(Stored data entries)
---
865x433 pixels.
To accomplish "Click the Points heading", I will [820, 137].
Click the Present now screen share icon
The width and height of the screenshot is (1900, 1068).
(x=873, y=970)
---
▸ **WHAT THE TASK REQUIRES**: Above are some records; repeat all of them exactly.

▸ **TASK RESPONSE**:
865x433 pixels.
To accomplish "Click the Points heading", I will [820, 137].
Click the Present now screen share icon
The width and height of the screenshot is (1900, 1068).
(x=873, y=970)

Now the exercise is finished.